DATA FOR ANALYSIS:

= Beginning of Section =

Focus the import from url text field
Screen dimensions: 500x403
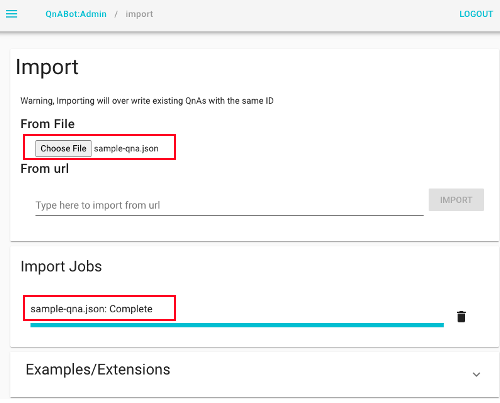tap(229, 205)
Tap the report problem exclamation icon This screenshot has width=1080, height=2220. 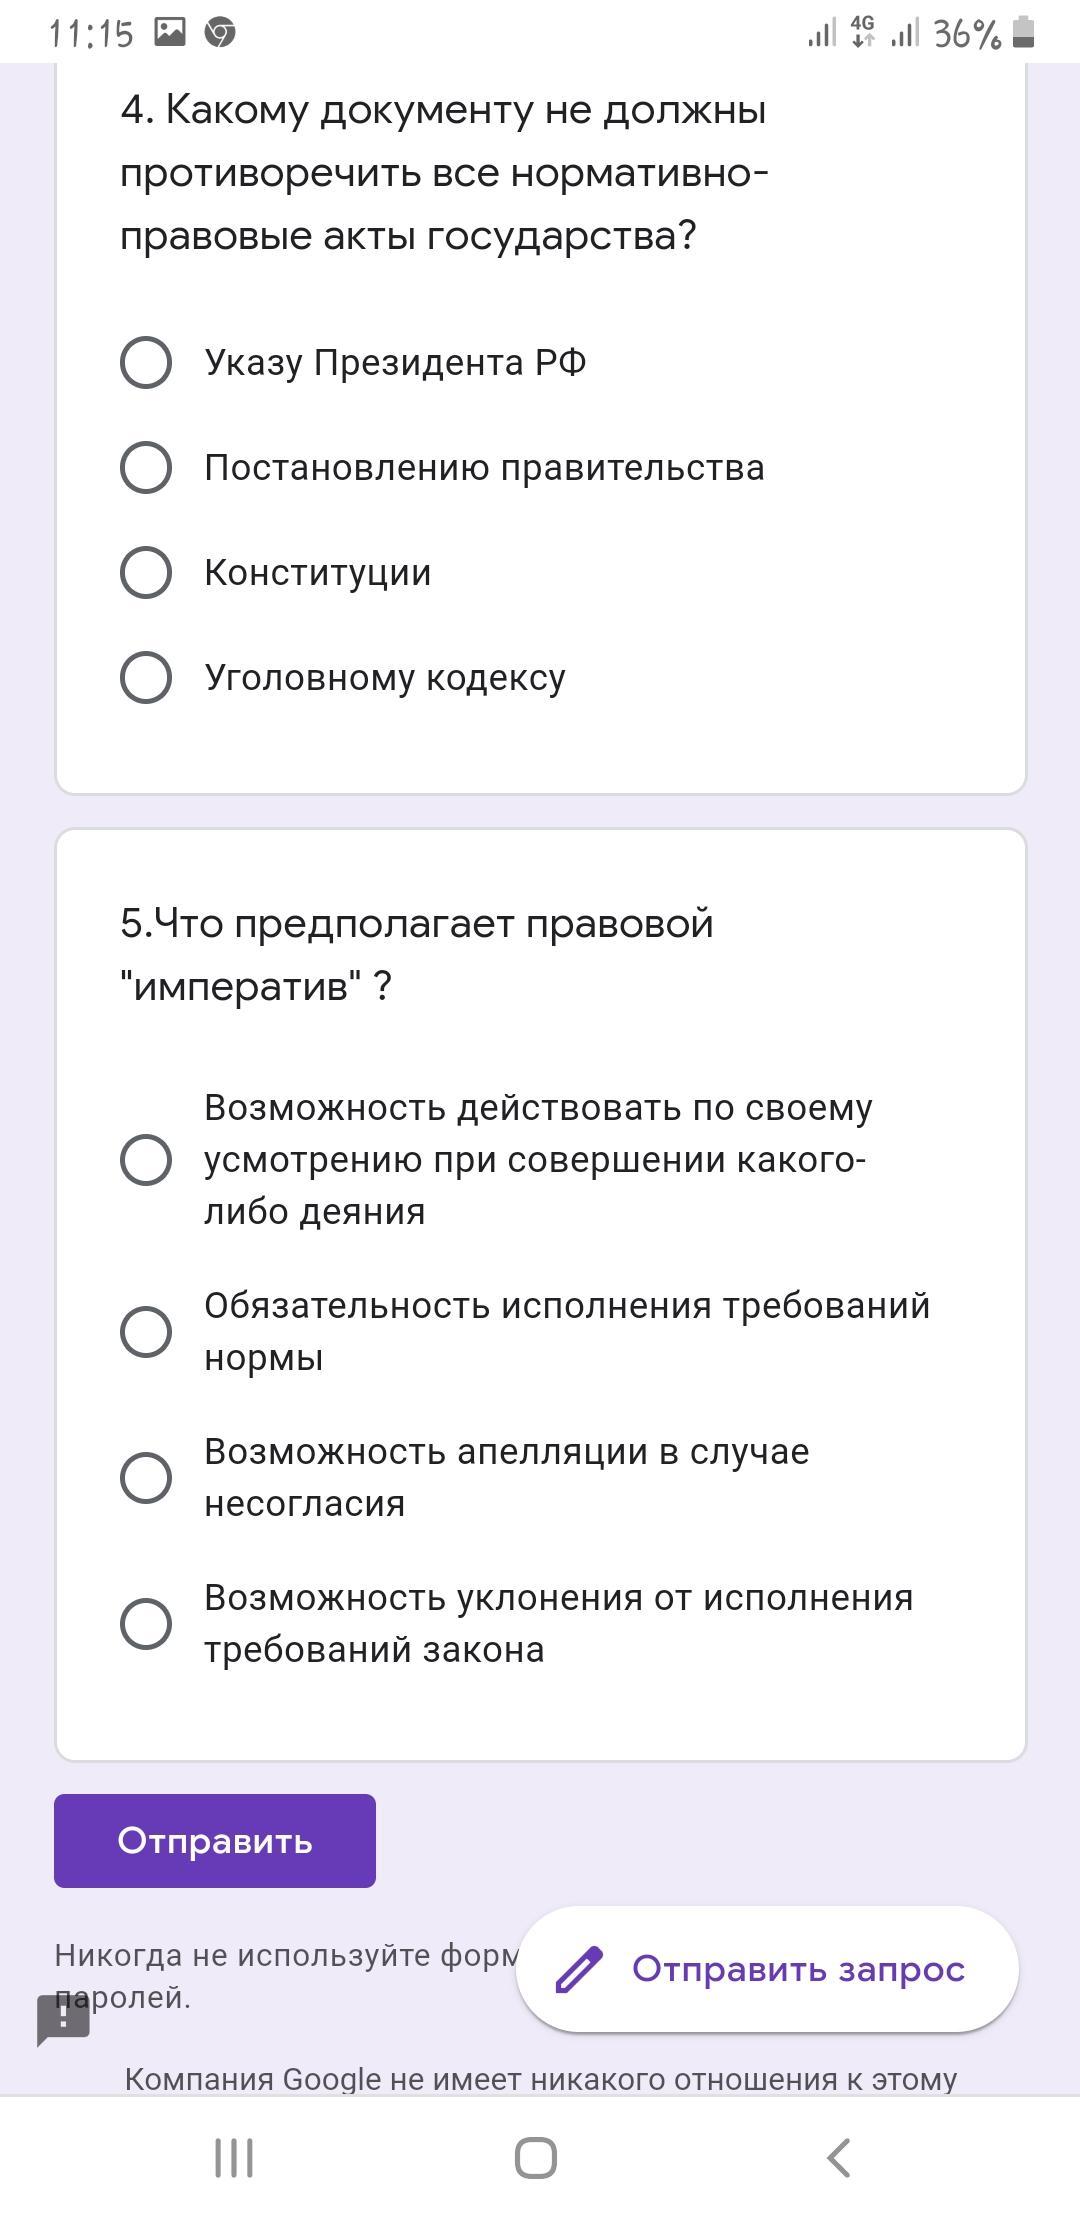click(63, 2018)
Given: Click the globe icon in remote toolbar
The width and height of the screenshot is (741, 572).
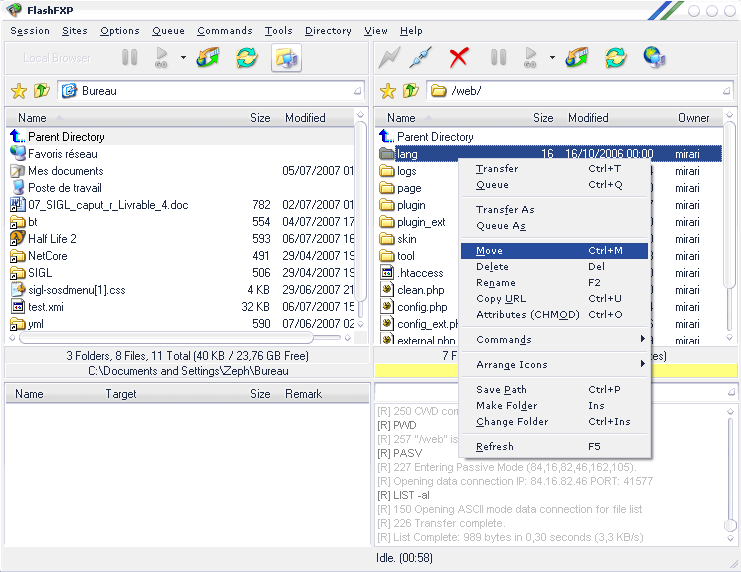Looking at the screenshot, I should [x=654, y=58].
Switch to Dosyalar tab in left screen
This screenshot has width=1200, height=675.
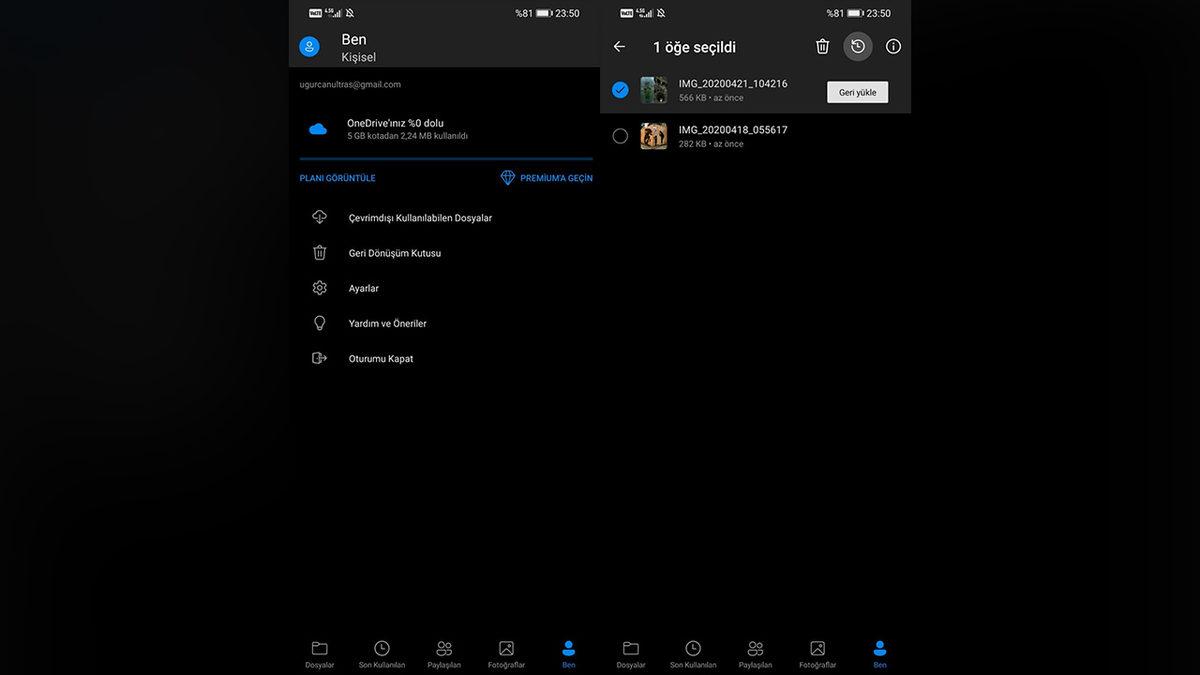[x=319, y=654]
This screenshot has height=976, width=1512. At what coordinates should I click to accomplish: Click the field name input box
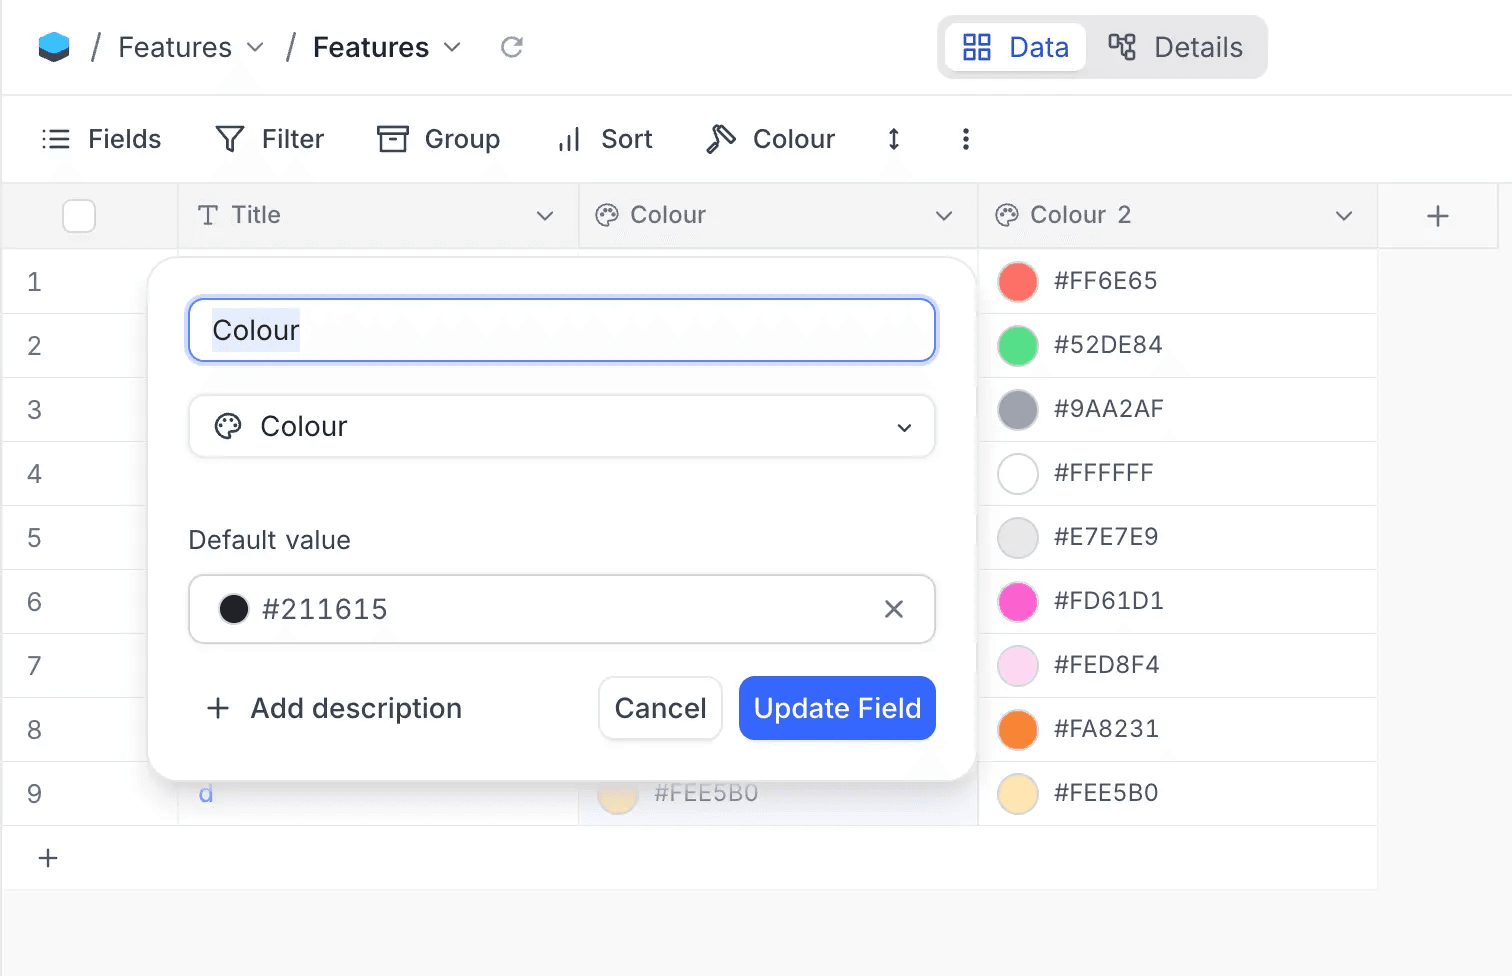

= End of Section =

TASK REQUIREMENTS: Leaving every picture out, write out exactly the lines from the one that holds "The width and" through the end of the listing, both included.

OUTPUT FOR THIS TASK:
The width and height of the screenshot is (741, 572).
Looking at the screenshot, I should [x=654, y=58].
Switch to Dosyalar tab in left screen
This screenshot has width=1200, height=675.
[x=319, y=654]
This screenshot has height=976, width=1512. At what coordinates should I click to accomplish: Click the field name input box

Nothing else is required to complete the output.